To allow for comparisons between each primer sets all had to amplify with comparable efficiency. This was assessed by analysis of the slopes from the standard curves, which were generated using a log10 dilution series of input genomic DNA (range 102 nM to 10-2 nM). If all conditions are optimal and reactions are 100% efficient, it will take approximately 3.32 cycles for ten fold amplification (log2 of 10 = 3.321928) of product, a value that is equal to the slope of the standard curve. This translates to 1 cycle to copy 1 molecule into 2; a second cycle to copy 2 molecules into 4; a third cycle to copy 4 into 8 and 0.32 cycles to copy 8 into 10. There was a linear relationship between the amount of input DNA and the threshold cycle (Ct) values for the various reactions. Regression analyses of the Ct values generated by the log10 dilution series gave R2 values for all reactions in excess of 0.99 (Table 1).

At the optimal primer concentrations all of the primer sets gave slope values of 3.32 ± 0.25, indicating that the reactions were occurring with similar efficiencies. Following primer optimisation a baseline Ct was identified for each primer set, which was used when analysing subsequent data (R2, slope and threshold cycle values are shown in Table 1).

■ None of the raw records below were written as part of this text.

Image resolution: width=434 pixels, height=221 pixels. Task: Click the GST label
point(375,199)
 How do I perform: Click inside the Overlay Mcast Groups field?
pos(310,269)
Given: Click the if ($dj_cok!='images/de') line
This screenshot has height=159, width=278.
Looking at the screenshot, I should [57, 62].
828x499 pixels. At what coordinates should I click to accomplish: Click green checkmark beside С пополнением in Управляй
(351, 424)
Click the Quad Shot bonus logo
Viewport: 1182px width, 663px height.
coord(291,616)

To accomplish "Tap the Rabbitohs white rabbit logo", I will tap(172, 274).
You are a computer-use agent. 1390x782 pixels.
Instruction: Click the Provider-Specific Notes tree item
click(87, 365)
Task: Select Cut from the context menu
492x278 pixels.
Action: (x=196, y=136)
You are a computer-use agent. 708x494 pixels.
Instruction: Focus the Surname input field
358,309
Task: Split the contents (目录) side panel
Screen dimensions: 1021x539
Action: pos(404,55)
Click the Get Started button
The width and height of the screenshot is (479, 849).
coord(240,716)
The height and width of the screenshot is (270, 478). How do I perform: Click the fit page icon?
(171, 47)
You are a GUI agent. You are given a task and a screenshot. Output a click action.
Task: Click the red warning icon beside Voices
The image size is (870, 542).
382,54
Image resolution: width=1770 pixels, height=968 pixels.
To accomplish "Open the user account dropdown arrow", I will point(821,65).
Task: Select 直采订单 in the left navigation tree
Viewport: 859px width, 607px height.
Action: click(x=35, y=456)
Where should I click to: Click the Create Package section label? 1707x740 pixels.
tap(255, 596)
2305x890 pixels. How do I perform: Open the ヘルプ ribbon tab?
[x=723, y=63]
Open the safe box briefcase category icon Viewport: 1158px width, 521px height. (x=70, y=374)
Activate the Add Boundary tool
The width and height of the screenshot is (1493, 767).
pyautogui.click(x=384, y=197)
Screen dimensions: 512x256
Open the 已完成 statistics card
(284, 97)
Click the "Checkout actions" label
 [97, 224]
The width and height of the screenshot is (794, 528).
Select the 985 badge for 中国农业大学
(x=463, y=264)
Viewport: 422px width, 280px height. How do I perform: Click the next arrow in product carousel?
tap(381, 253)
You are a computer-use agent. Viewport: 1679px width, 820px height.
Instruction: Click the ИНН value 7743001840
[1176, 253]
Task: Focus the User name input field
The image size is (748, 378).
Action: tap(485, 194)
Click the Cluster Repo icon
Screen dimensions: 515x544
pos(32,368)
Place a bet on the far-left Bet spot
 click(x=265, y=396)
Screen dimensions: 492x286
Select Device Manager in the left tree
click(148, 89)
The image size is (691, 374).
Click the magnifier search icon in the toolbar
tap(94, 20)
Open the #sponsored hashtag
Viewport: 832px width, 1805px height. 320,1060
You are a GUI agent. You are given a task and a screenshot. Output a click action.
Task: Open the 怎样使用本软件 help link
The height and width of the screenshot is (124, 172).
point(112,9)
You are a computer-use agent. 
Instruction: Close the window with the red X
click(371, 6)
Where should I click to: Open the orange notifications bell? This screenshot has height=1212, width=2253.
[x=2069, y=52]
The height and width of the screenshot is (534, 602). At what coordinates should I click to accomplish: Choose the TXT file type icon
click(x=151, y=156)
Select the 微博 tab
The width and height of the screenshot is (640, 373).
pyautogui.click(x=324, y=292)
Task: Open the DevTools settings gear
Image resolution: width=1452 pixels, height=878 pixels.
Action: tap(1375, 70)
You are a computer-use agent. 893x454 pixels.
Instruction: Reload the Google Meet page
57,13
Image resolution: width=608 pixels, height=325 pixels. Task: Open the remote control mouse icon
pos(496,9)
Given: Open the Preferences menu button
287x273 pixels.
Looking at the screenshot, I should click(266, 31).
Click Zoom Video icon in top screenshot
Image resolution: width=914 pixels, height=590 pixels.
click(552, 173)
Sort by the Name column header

Data correction/normalization

To control for differences in sampling, DNA preparation, reaction efficiency (the varying PCR efficiencies between patient samples and the calibrator) [39] and other variables such as the Ct values for each primer pair [40] from 22q11.2 were corrected/normalized using the Ct value of the G6PDH and HEM3 products for the same sample. Although the input of template was standardised at 10 ng of DNA, the Ct values for the housekeeping genes differed slightly from patient to patient and from group to group (Table 3), thus demonstrating the need for correction of the raw data prior to further analysis.

Table 3 Example of uncorrected Ct values characteristic to the reference (housekeeping) primer G6PDH. Exemplification of the uncorrected Ct (average of three replicates) values characteristic to the reference (housekeeping) primer G6PDH of the DNA samples under study. Although starting concentration of DNA for all samples was 10 ng the Ct values for the housekeeping genes differed slightly from patient to patient and from group to group.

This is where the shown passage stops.